In the wake of a proposed Muslim registry from the Trump administration, Elizabeth MacBride, an expert on Middle East entrepreneurs, penned this op-ed about the need for immigrants to continue to fuel the U.S. economy. She cites that 40% of the companies in the Fortune 500 in 2010 were founded by an immigrant or the child of an immigrant, and that Iranian Americans (many of which emigrated to the U.S. as young children, after the revolution) were more than three times as likely to be self-employed and entrepreneurial compared to native-born Americans.
In the piece, Ms. MacBride makes the point that many Iranian Americans have “founded, funded or been deeply involved” in some of the greatest tech achievements in Silicon Valley. For example, Pierre Omidyar is the son of Iranian immigrants and went on to found eBay; Farhad Mohit, “a brilliant serial entrepreneur,” is founder of Bizrate.com and Shopzilla; and Ali Partovi founded LinkExchange (which was acquired by Microsoft for $265 million) and has since gone on to invest in Dropbox, Facebook and Uber.
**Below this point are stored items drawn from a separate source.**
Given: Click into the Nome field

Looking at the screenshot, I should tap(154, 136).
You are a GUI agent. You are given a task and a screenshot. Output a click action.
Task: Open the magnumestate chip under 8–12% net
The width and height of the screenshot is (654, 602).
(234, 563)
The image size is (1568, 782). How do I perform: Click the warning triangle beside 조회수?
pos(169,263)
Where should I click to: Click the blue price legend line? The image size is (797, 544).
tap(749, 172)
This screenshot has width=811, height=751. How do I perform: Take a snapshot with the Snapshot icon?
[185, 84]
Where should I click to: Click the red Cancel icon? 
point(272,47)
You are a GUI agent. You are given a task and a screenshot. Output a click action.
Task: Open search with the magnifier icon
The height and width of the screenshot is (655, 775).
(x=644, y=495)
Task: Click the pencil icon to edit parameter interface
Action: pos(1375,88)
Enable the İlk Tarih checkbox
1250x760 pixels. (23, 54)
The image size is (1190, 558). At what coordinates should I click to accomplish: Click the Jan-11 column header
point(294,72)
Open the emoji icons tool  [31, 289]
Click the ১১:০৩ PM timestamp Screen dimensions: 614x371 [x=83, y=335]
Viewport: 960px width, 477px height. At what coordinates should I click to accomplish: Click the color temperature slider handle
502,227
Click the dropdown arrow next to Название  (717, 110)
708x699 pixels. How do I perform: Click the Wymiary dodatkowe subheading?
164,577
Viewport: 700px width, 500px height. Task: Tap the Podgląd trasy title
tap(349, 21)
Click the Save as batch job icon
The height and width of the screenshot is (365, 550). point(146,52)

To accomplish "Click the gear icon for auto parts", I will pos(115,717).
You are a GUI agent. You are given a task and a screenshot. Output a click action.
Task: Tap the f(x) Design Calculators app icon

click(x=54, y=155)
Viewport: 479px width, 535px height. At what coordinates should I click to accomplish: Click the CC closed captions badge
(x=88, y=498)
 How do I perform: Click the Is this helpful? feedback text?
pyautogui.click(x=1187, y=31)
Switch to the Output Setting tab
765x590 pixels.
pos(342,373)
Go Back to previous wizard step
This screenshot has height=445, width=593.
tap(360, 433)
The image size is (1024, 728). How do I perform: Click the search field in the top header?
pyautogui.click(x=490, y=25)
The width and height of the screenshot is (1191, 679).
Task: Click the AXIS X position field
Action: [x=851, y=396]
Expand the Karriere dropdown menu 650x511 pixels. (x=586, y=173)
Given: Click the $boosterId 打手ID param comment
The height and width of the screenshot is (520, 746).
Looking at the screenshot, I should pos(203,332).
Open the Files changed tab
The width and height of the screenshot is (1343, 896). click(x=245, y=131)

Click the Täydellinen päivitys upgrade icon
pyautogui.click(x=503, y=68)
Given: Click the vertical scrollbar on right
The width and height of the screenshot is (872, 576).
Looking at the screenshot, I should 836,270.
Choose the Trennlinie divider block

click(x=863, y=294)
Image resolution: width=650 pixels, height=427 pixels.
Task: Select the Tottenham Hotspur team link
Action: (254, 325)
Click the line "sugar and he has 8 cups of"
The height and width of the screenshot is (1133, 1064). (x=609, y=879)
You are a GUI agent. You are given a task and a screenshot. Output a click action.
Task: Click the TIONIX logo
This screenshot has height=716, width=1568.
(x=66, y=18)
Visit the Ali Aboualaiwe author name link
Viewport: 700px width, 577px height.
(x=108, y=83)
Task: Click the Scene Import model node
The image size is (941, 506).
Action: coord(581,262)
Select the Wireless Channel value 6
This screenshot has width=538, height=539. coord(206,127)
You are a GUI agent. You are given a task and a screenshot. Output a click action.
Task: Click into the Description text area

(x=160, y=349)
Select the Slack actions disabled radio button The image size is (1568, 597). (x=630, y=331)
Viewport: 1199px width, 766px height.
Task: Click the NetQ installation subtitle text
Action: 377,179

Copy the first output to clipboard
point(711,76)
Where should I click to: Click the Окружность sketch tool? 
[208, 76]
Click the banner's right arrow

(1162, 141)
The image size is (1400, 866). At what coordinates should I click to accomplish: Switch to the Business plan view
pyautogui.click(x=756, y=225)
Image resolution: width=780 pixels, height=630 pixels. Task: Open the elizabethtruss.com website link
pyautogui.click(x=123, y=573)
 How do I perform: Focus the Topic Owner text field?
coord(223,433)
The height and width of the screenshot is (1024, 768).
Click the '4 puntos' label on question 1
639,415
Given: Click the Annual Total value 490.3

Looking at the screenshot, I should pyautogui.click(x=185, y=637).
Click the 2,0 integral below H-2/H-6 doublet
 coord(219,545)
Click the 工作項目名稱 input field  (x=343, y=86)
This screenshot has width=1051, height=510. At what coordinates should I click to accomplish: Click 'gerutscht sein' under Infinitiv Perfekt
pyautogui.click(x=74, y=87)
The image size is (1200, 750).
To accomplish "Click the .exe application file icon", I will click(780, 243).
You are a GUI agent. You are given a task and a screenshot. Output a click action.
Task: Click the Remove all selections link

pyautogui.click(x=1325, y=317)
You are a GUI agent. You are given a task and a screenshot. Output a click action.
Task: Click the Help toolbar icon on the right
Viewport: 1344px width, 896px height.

Ms. MacBride concludes, “in the business community, there may be no hue and cry over a registry. Most business people have little taste for controversy. But in a global marketplace of talent, where cities from Amsterdam to Dubai and Singapore are rising fast, people will go where they feel wanted and safe. Entrepreneurs, or budding entrepreneurs, of all races and creeds will give a second thought to coming to America.”